(SUPPLIED DATA)

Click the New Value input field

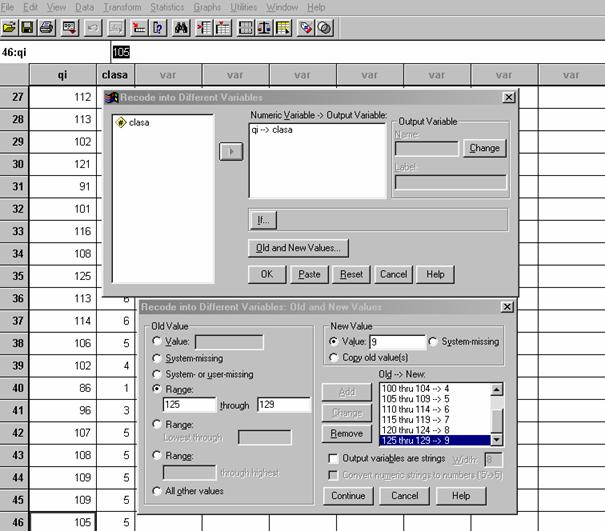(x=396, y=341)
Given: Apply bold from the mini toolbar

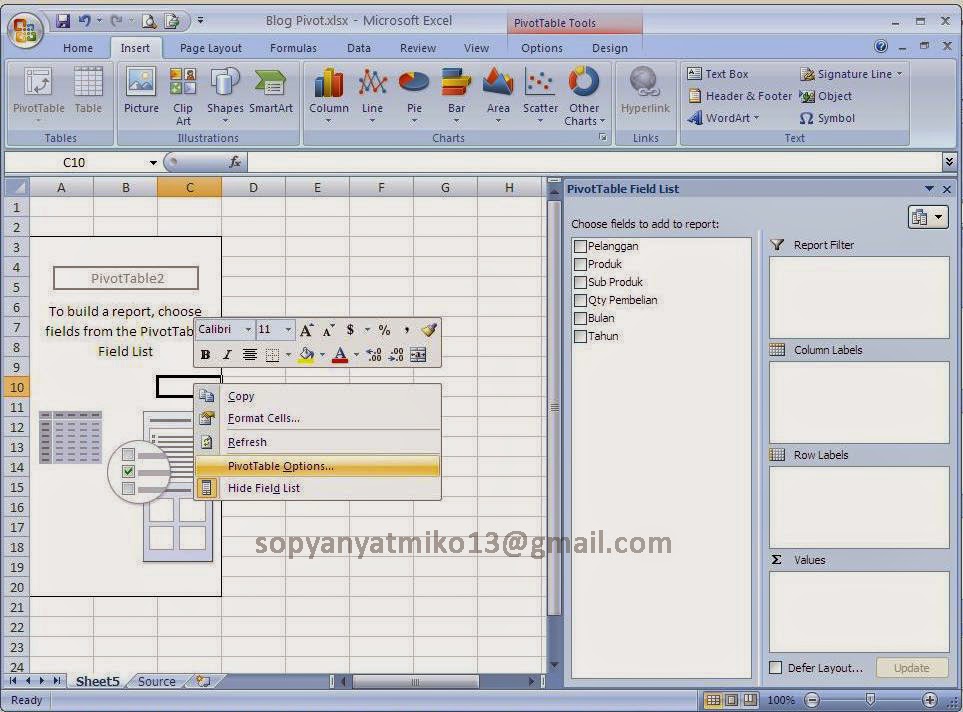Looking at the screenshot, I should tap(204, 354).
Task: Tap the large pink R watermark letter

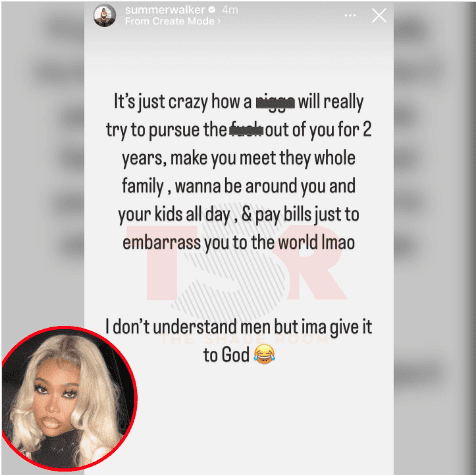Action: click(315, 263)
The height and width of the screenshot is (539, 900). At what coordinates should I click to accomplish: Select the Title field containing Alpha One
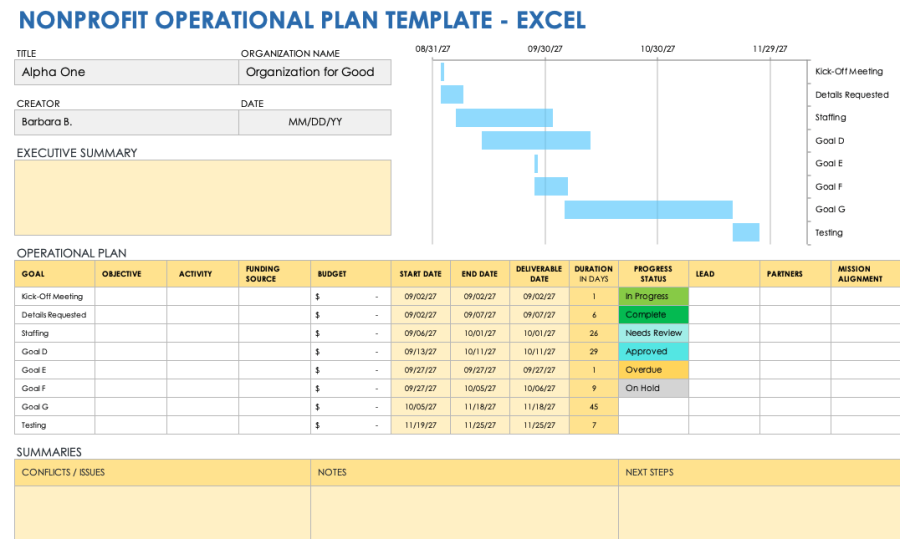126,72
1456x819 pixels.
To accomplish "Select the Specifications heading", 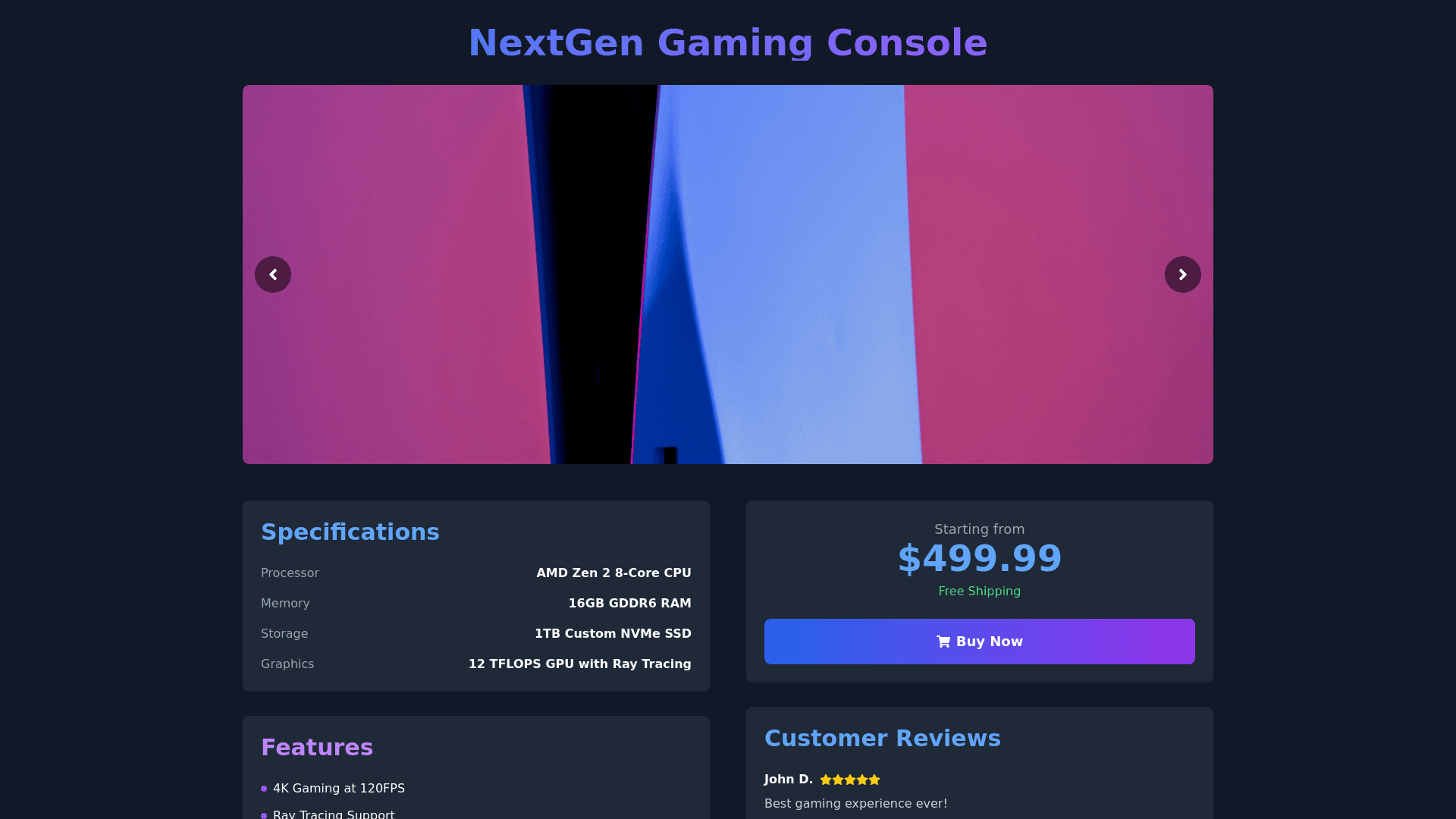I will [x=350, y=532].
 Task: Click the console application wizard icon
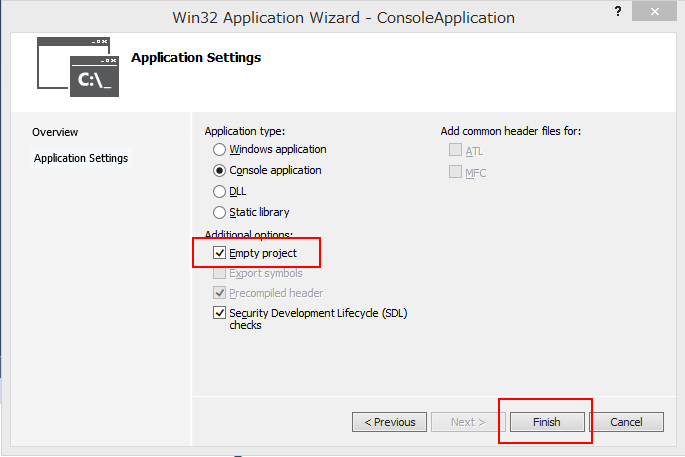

(End SUPPLIED DATA)

*EXERCISE DETAILS:*
Look above for the line with "Given: Apply bold from the mini toolbar" and the line with "1456x819 pixels.", then copy them and all lines in between exactly as written, and only those, without any pictures.

*WRITTEN SOLUTION:*
Given: Apply bold from the mini toolbar

Looking at the screenshot, I should tap(204, 354).
Task: Tap the large pink R watermark letter

Action: click(315, 263)
The height and width of the screenshot is (539, 900). At what coordinates should I click to accomplish: Select the Title field containing Alpha One
126,72
1456x819 pixels.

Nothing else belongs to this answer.